文档片段 -
In [1]:
import numpy as np
import pandas as pd
import matplotlib.pyplot as plt
%matplotlib inline

from sklearn.datasets import load_iris
from sklearn.model_selection import train_test_split
from collections import Counter

import math
from math import log
import pprint

In [10]:
# 经验熵
def entropy(datasets):
    data_length = len(datasets)
    label_count = {}
    for i in range(data_length):
        label = datasets[i][-1]
        if label not in label_count:
            label_count[label] = 0
        label_count[label] += 1
    entropy = - sum([(p / data_length) * log(p / data_length, 2)
                    for p in label_count.values()])
    return entropy

# 条件经验熵
def cond_entropy(datasets, axis=0):
    """
    求数据集datasets中第axis列的条件经验熵
    """
    data_length = len(datasets)
    feature_sets = {}
    for i in range(data_length):
        feature = datasets[i][axis]
        if feature not in feature_sets:
            feature_sets[feature] = []
        feature_sets[feature].append(datasets[i])
    cond_entropy = sum([(len(p) / data_length) * entropy(p)
                        for p in feature_sets.values()])
    return cond_entropy

# 信息增益 = 经验熵 - 条件经验熵
def info_gain(entropy, cond_entropy):
    return entropy - cond_entropy

# 利用信息增益选择根节点
def info_gain_train(datasets):
    data_dim = len(datasets[0]) - 1
    ent = entropy(datasets)
    info_gain_feature = []
    for i in range(data_dim):
        i_info_gain = info_gain(ent, cond_entropy(datasets, axis=i))
        info_gain_feature.append(i_info_gain)
        print('特征{}的信息增益为：{}'.format(i + 1, i_info_gain))
    best_feature = max(info_gain_feature)
    return '特征{}的信息增益最大，选择根节点特征'.format(info_gain_feature.index(best_feature) + 1)

数据集 -
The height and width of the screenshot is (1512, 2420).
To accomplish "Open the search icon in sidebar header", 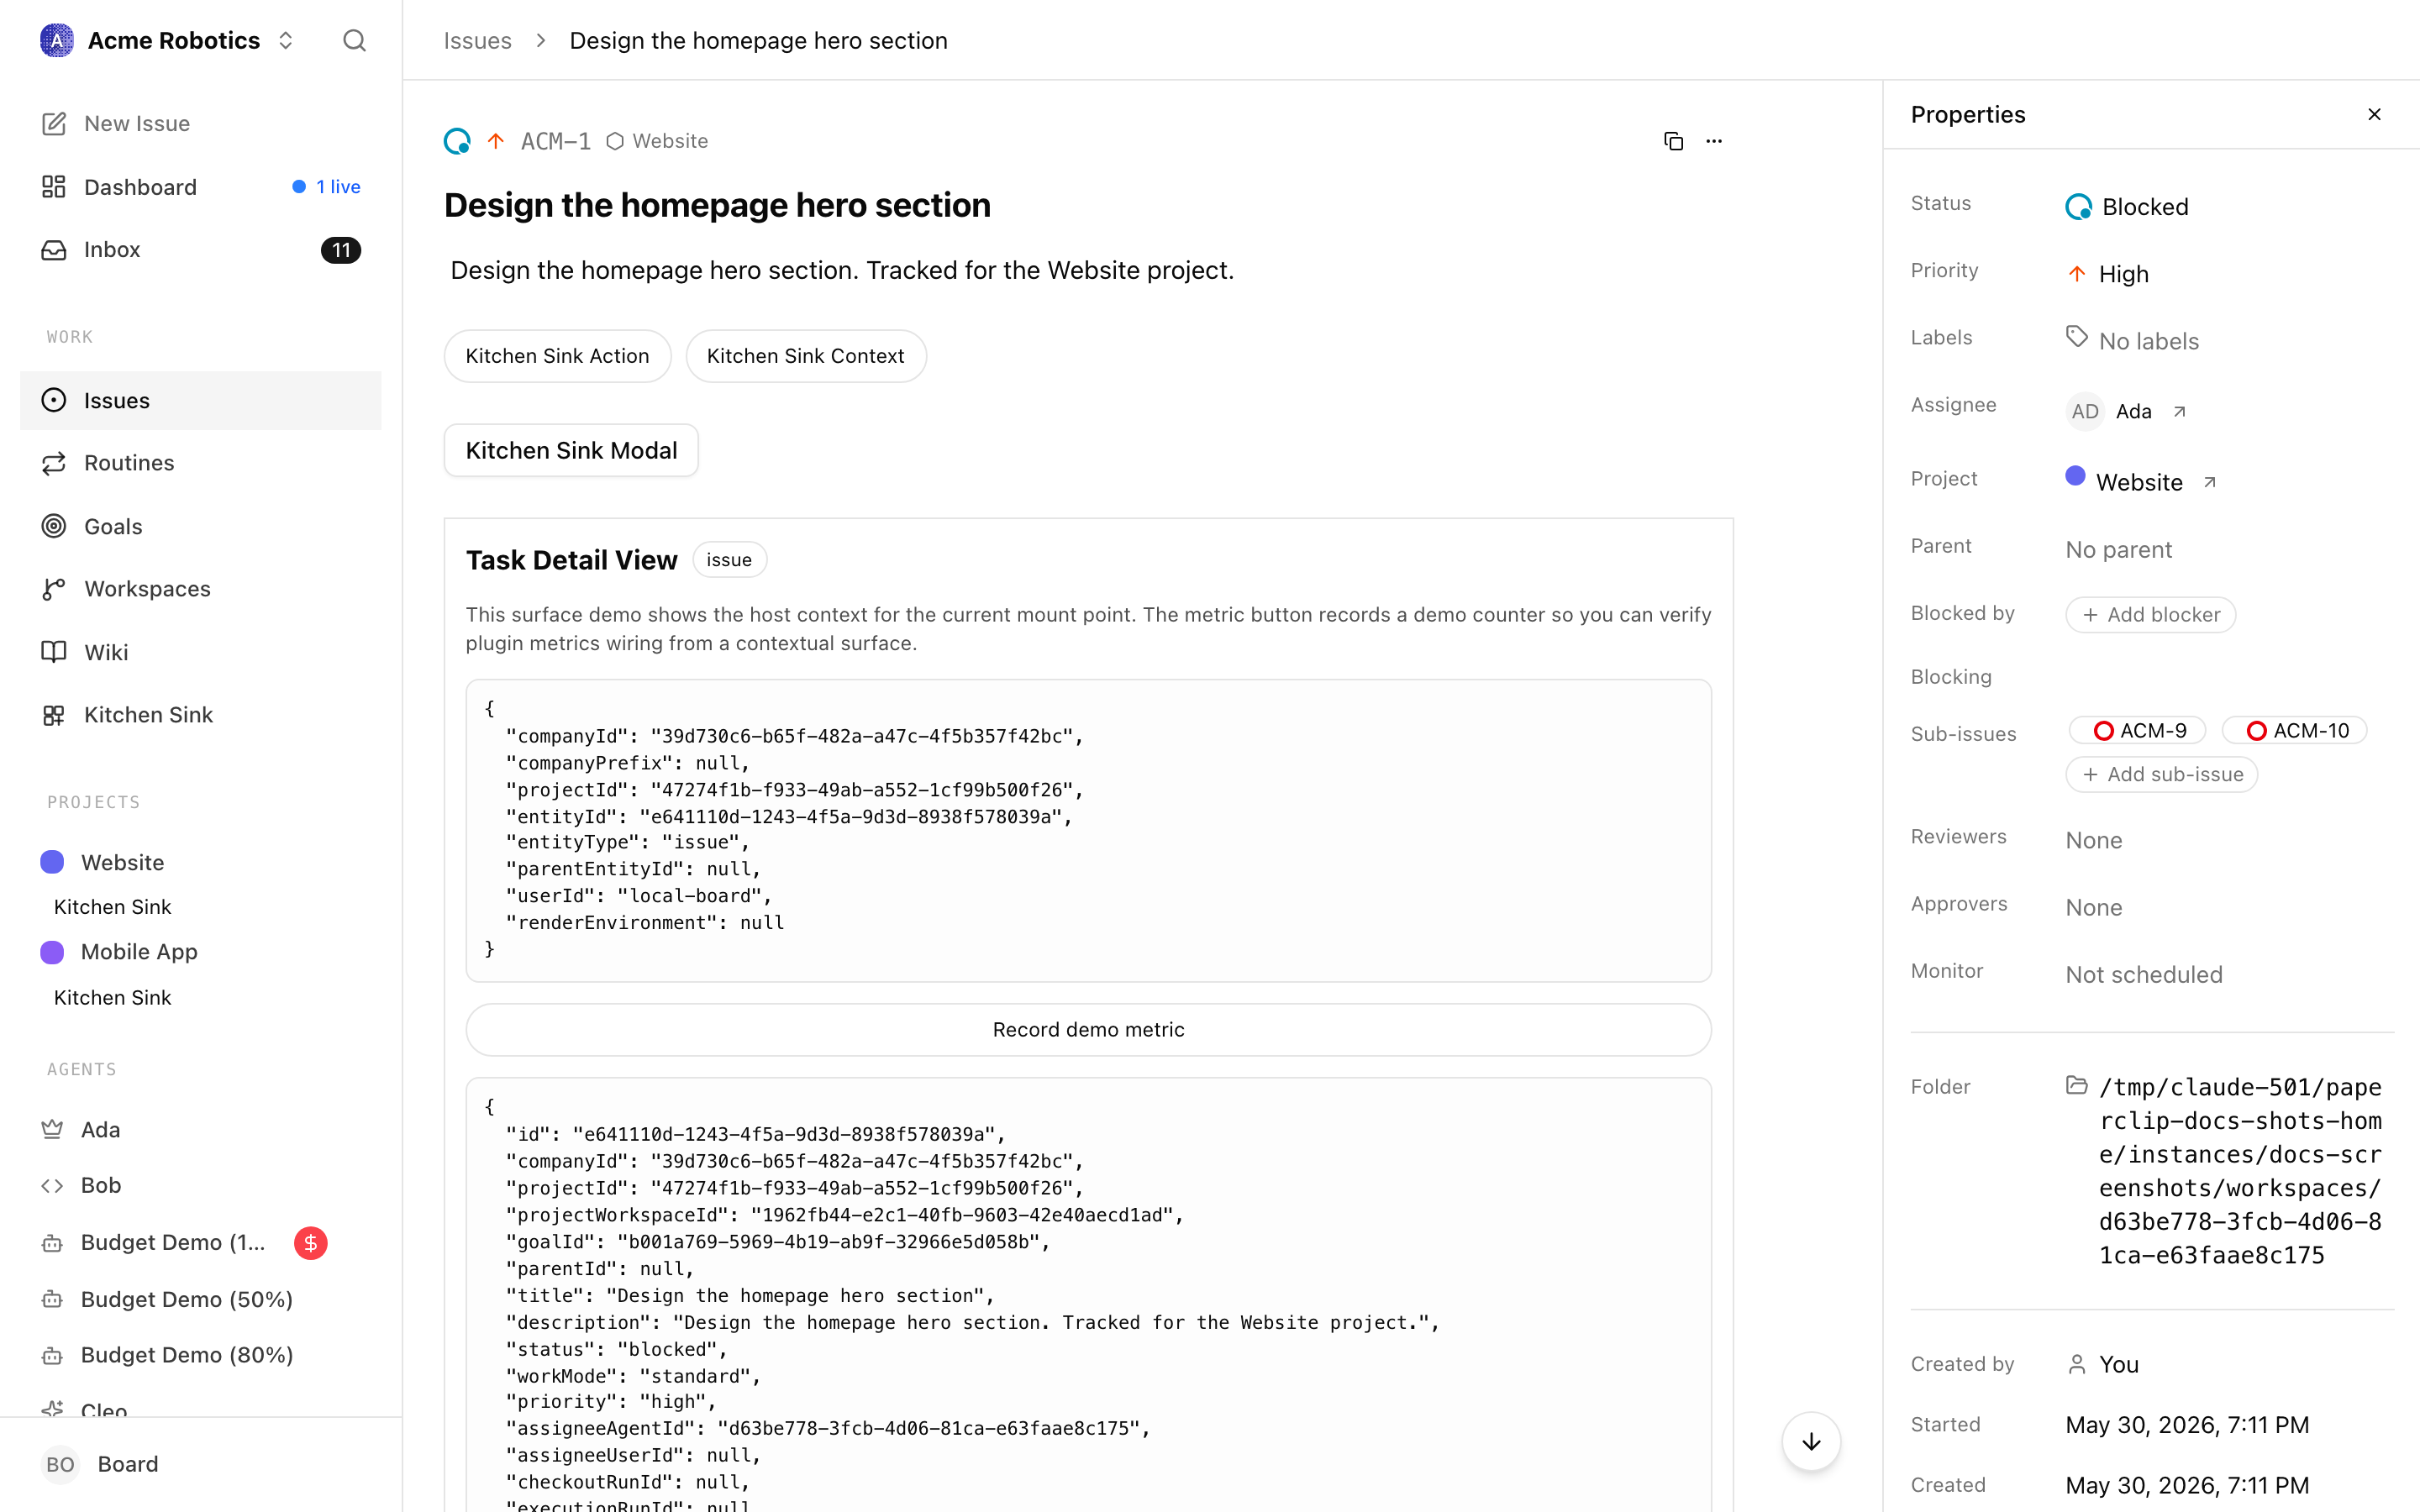I will pos(354,40).
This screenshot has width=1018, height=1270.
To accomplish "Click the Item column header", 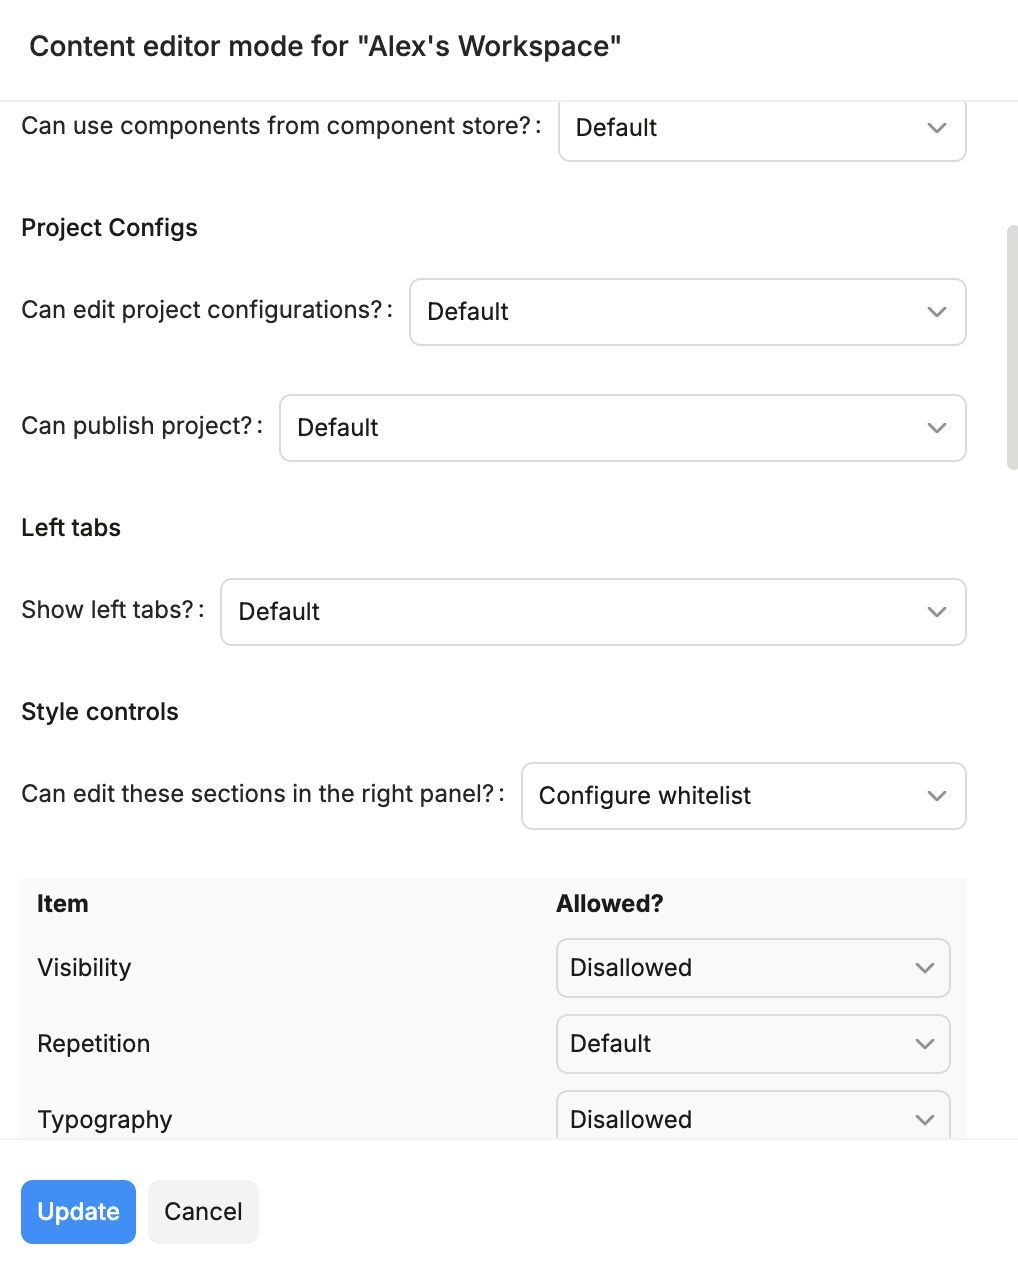I will [63, 904].
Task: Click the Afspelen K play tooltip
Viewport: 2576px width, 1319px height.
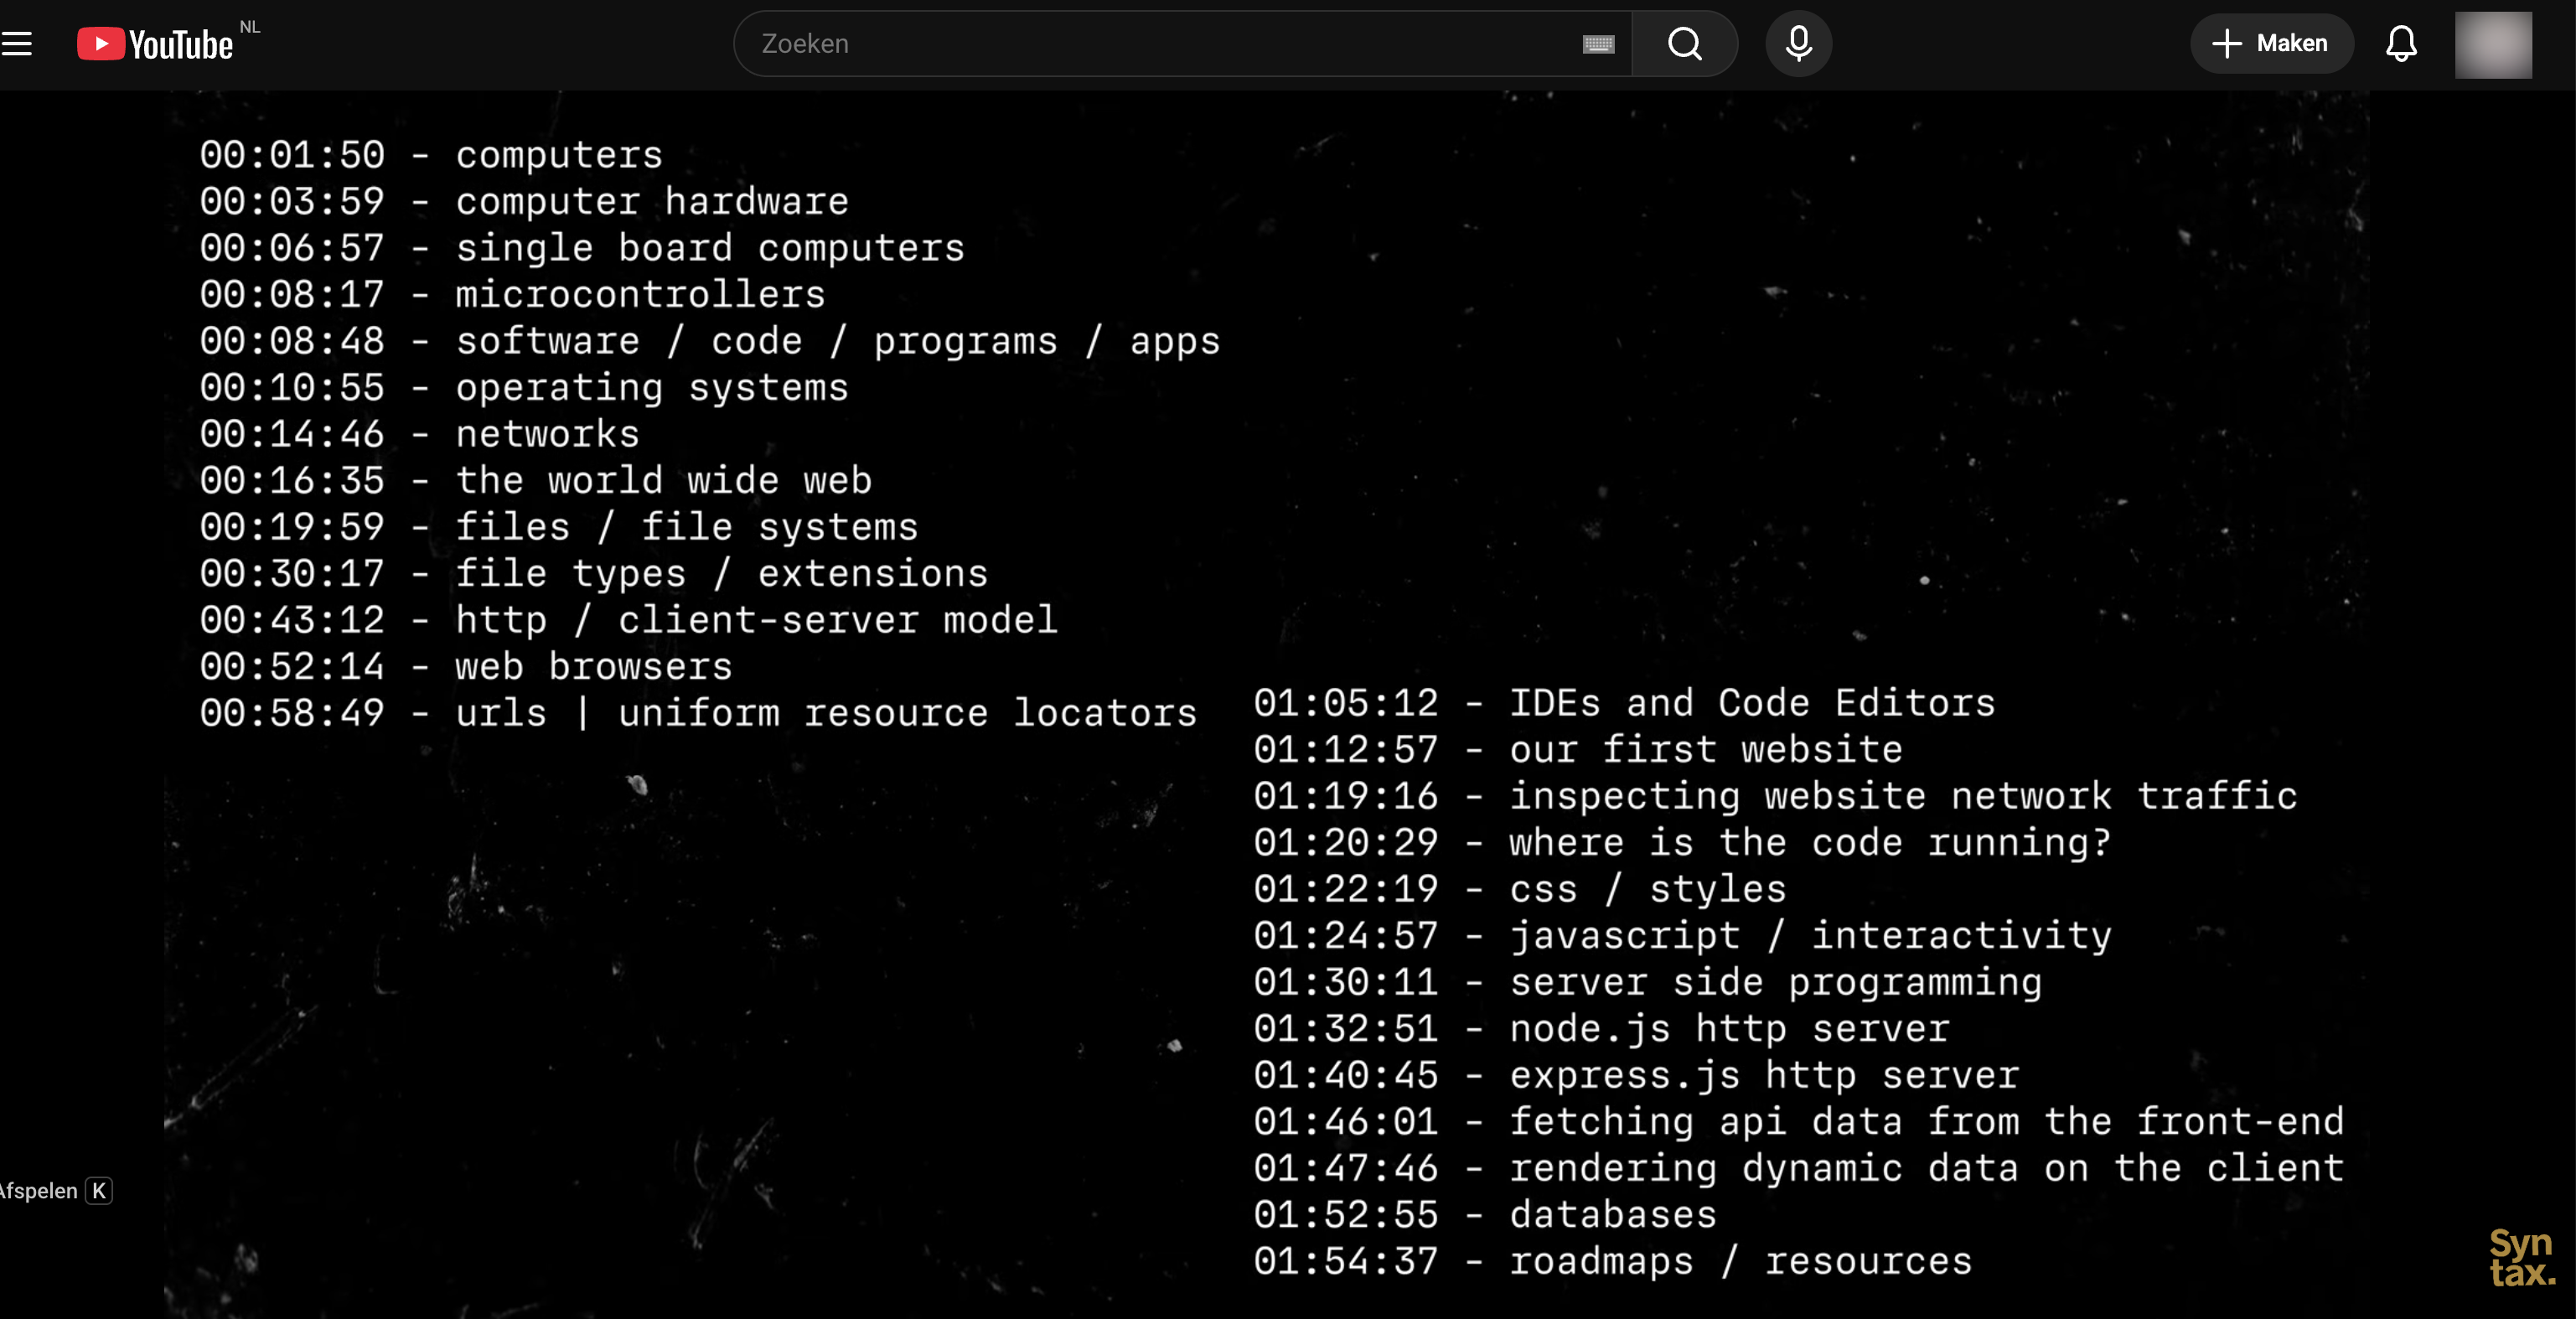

题目说明 - 从决策树信息增益代码的最后一行之后接着往下编写。 上面这些行是另外一份独立的材料。

本题解答 -
In [11]:
datasets = [['青年', '否', '否', '一般', '否'],
               ['青年', '否', '否', '好', '否'],
               ['青年', '是', '否', '好', '是'],
               ['青年', '是', '是', '一般', '是'],
               ['青年', '否', '否', '一般', '否'],
               ['中年', '否', '否', '一般', '否'],
               ['中年', '否', '否', '好', '否'],
               ['中年', '是', '是', '好', '是'],
               ['中年', '否', '是', '非常好', '是'],
               ['中年', '否', '是', '非常好', '是'],
               ['老年', '否', '是', '非常好', '是'],
               ['老年', '否', '是', '好', '是'],
               ['老年', '是', '否', '好', '是'],
               ['老年', '是', '否', '非常好', '是'],
               ['老年', '否', '否', '一般', '否'],
               ]
labels = [u'年龄', u'有工作', u'有自己的房子', u'信贷情况', u'类别']
train_data = pd.DataFrame(datasets, columns=labels)

In [12]:
info_gain_train(np.array(datasets))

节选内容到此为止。